Fears of a double-dip recession have dented aluminium prices, which are off 21 per cent in the past two months.
The steady decline to Friday’s close of US$1,944 a tonne on the London Metals Exchange was driven by fears of an economic slowdown in Europe and concerns of a construction downturn in China, following a tightening of regulation by the central government, analysts said. The metal is one of the UAE’s most important export commodities after crude oil and petrochemicals.
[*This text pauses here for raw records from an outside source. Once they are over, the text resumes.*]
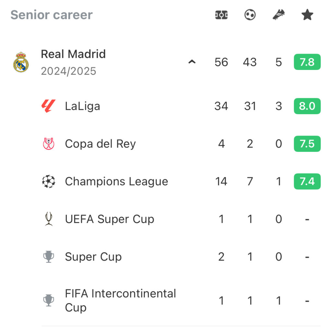Collapse the Real Madrid season chevron
This screenshot has width=330, height=333.
click(x=192, y=62)
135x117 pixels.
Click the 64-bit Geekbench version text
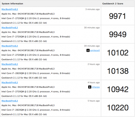click(24, 96)
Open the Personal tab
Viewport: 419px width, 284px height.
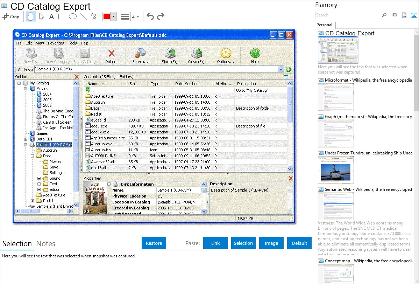tap(324, 25)
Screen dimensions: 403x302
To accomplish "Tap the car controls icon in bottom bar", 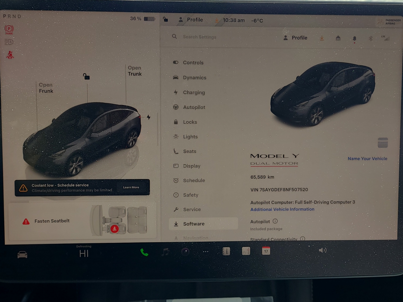I will (x=22, y=254).
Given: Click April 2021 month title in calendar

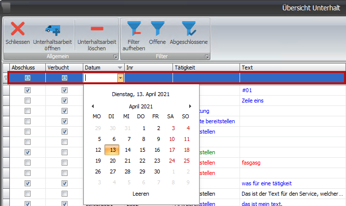Looking at the screenshot, I should click(x=141, y=106).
Recent negative sentiments have cut into a 14-month rally that saw aluminium prices double to almost $2,500 tonne from their low in February last year.
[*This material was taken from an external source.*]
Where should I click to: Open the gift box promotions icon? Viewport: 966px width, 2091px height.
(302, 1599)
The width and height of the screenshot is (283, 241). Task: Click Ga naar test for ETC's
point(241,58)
Aluminium consumption is closely tied to economic growth and prices will remain weak this summer, Deutsche Bank said in a report last week. “We believe the [metals] complex remains vulnerable in the coming months as austerity measures in Europe and a slowdown in Chinese property market may crimp demand,” the analysts wrote.
“We also remain cautious going into the seasonally weak summer slowdown period. We believe that aluminium and zinc are near fair value at current levels but warn investors that they could remain there for several months.”
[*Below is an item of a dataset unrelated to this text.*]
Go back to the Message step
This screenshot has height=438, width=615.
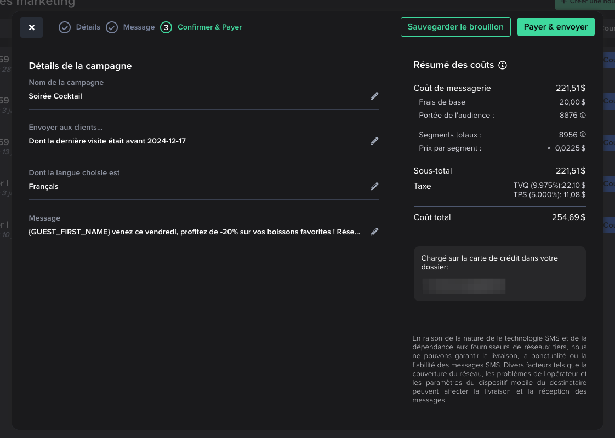coord(139,27)
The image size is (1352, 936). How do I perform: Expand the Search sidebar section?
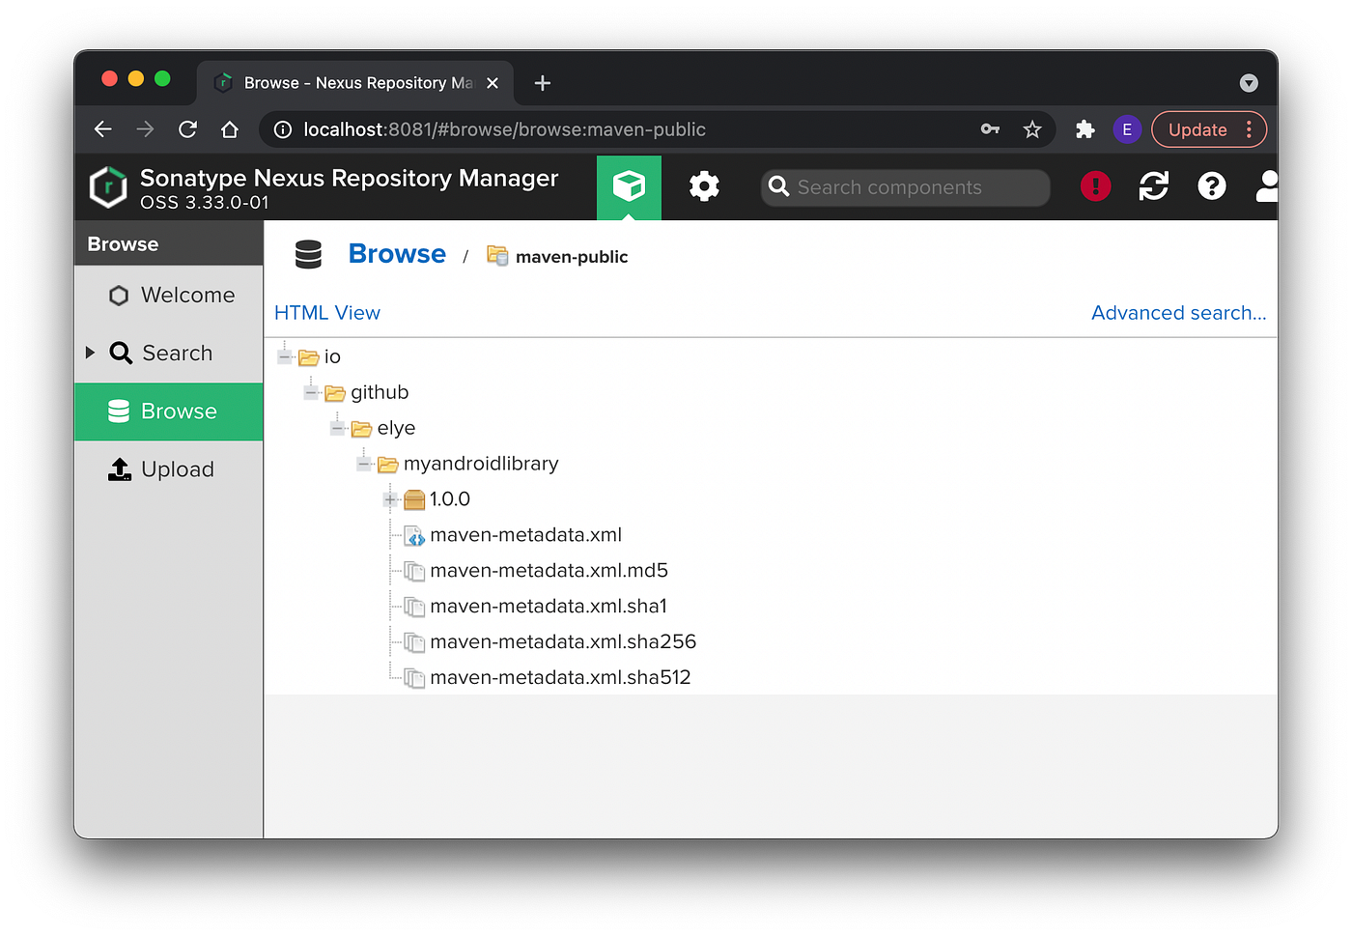pyautogui.click(x=90, y=353)
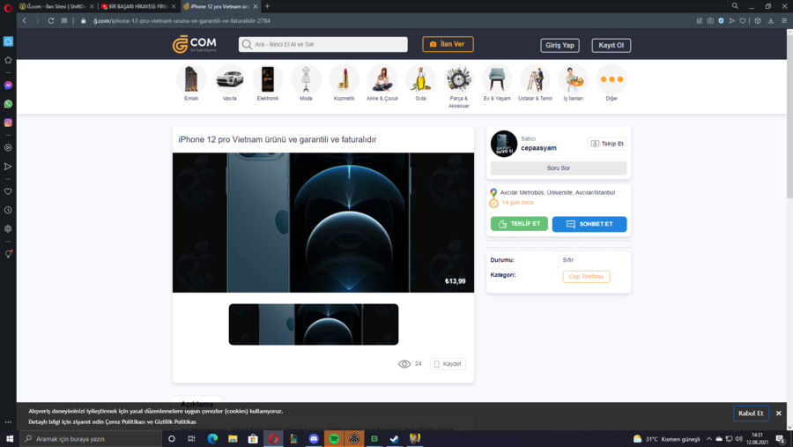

Few analysts expect the price to go much lower; a weighted average of 16 forecasts by Bloomberg predicts prices in the next quarter to average $2,048 a tonne. But even at current levels, the price is low enough to worry some producers.
Oleg Deripaska, the chief executive of Rusal, the world’s largest aluminium producer, said earlier this month that at prices of $1,926 a tonne, 70 per cent of the world’s aluminium smelters were unprofitable.
He told that financial investors trading in the metal to make a profit were responsible for the price decline. “It’s a climate of short-sell,” he said. “It’s the hedge funds and others just playing their games. We can see physical demand is very strong.”